For those Iowans who work in the criminal justice system, crime is a
complex interaction of governmental agencies, private businesses,
and social-services organizations. These people work with the tools
and rules assigned to them by the state legislature, by the U.S.
Congress, and by society. They deal with individuals but converse in
numbers. One number that has drawn broader attention is that of the
ratio between Black and White Iowans who are in the state’s prisons.
Iowa has the worst disparity of any state in the nation.
A joint meeting of the House and the Senate Judiciary Committees was
held at the state capitol on January 29, 2008. Rep. Wayne Ford
(D-Des Moines) had invited Garland R. Hunt, chairman of Georgia’s
Parole Board, and Marc Mauer, executive director of The Sentencing
Project, to testify on the racial imbalance. Mauer said a person who
is Black and in Iowa is 13 times more likely to be incarcerated than
a person who is White. Mauer’s book, Race to Incarcerate, a
semi-finalist for the 1999 Robert F. Kennedy Book Award, explores
how sentencing policies led to the expansion of the nation’s prison
population. Ford commented during the meeting that he ran for office
to do something about the racial disparity, noting the sentencing
differences for possession of crack versus powdered cocaine.

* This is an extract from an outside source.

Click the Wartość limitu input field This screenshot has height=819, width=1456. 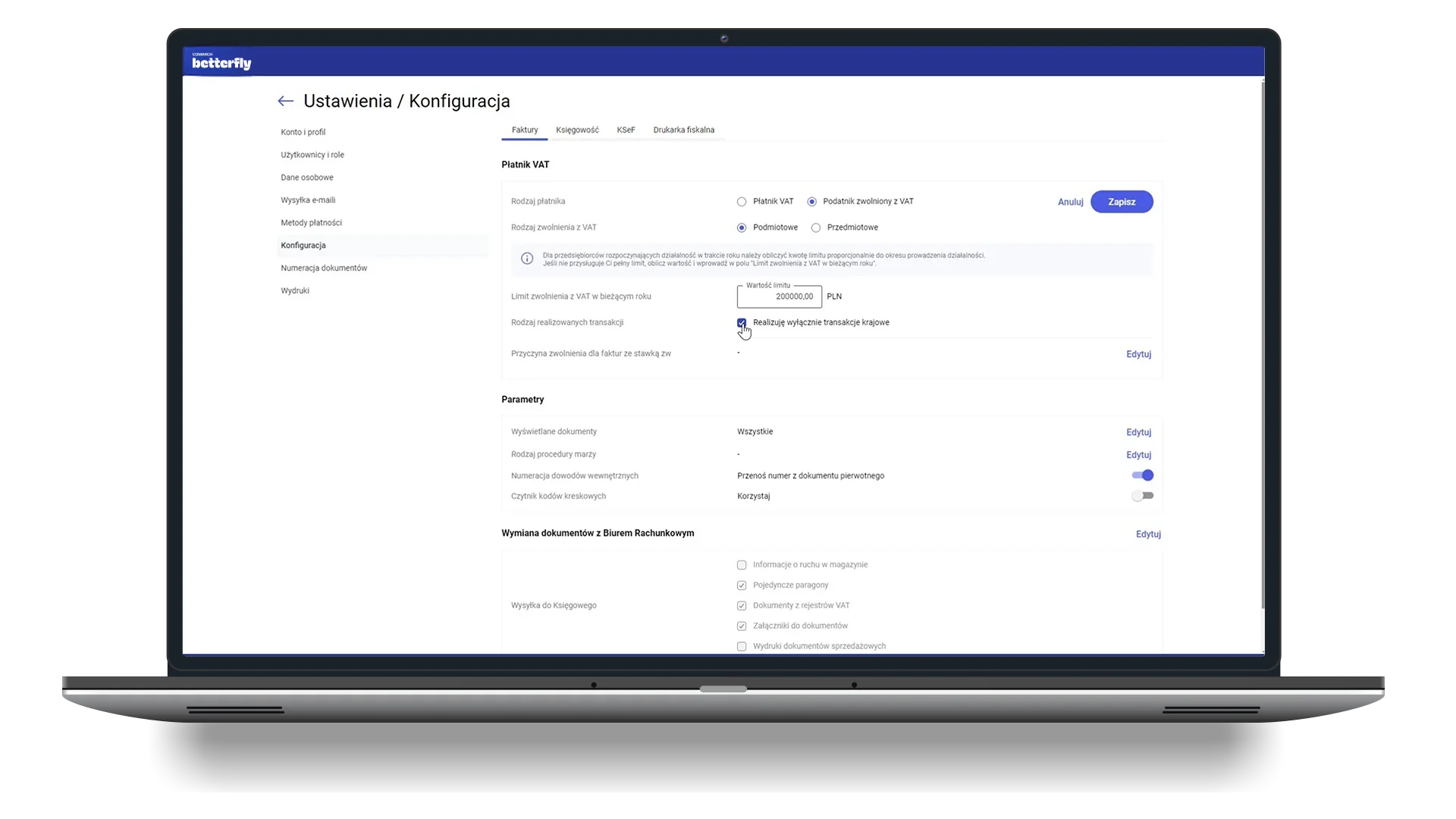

Jobs, housing, and education were presented as barriers to and as
solutions for eliminating the difference. Hunt offered an example of
how access to money once arrested can create a positive initial
impression. He said that a person who cannot make bail goes to court
already in jail. (This would include appearing for an arraignment
hearing in handcuffs and wearing a jail-issued jumpsuit.) In
contrast, a person who made bail can walk into the courtroom as a
free person. In terms of jobs, Hunt said in rural Georgia employers
would hire an ex-offender on the recommendation of a parole officer
because of earned trust. However, that is not the case in cities. In
addition, reduced funding increases the work load of probation
officers so they only have time to supervise, not to help guide
individuals. Mauer reported that the Washington Institute for Public
Policy looked at all the programs that had been funded to help
reduce crime. There were three areas that consistently worked. These
were, Head Start, high school graduation, and programs for alcohol
and drug abuse.
Ford asked Mauer about certificates of rehabilitation. The
certificates allow ex-offenders whose records have stayed clean for
a set number of years to have their records cleared. Thus, one crime
twenty years earlier will not interfere with finding a job or
housing in the future, with possible certain restrictions, such as
for pedophiles.
Re-entry programs are another relatively new approach to reducing
recidivism. These programs are intended to help build life skills as
well as job skills. Hunt opined that such programs are considerably
better than merely giving a person $25 upon release from prison, as
is done in Georgia.
M.R. Field is editor of Leading Voices: Iowa.